> [Task instructions] Text only, exactly as given: reproduce the entries below without their pictures.

> [Data in this exercise]
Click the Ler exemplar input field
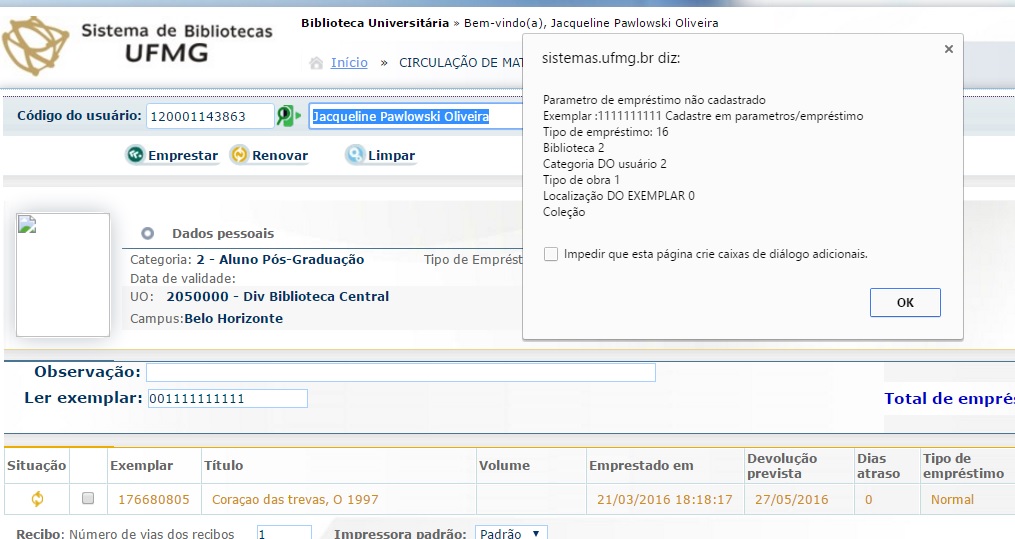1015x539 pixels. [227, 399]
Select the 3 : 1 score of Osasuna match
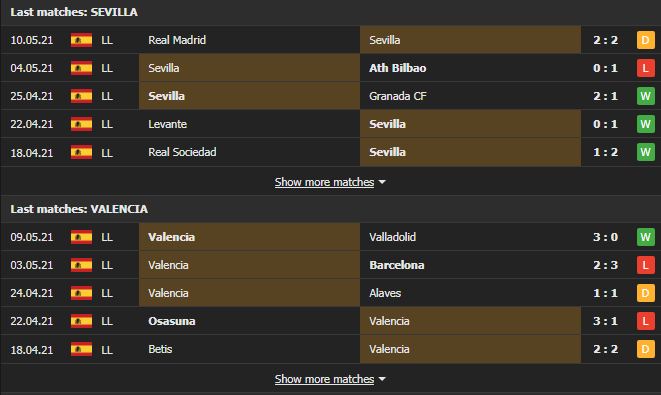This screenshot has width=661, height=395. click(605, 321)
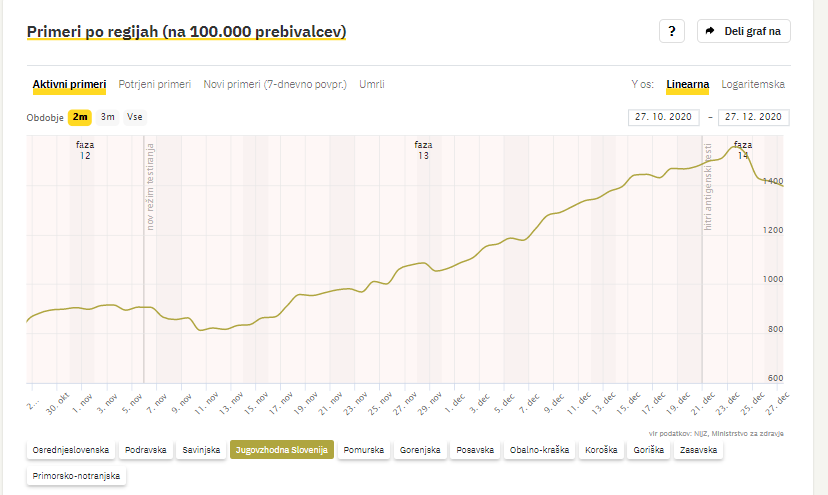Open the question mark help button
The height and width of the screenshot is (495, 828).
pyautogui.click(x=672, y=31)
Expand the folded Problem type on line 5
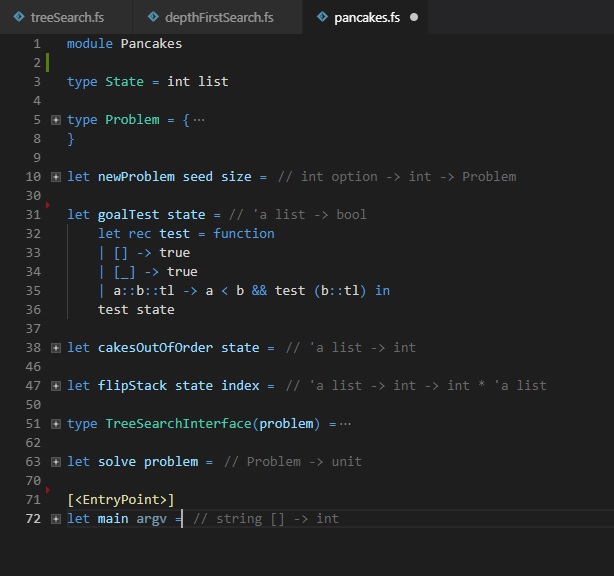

> [Answer below]
Click the Ler exemplar input field
1015x539 pixels. [227, 399]
Select the 3 : 1 score of Osasuna match
This screenshot has width=661, height=395. click(605, 321)
Open the question mark help button
The height and width of the screenshot is (495, 828).
pyautogui.click(x=672, y=31)
Expand the folded Problem type on line 5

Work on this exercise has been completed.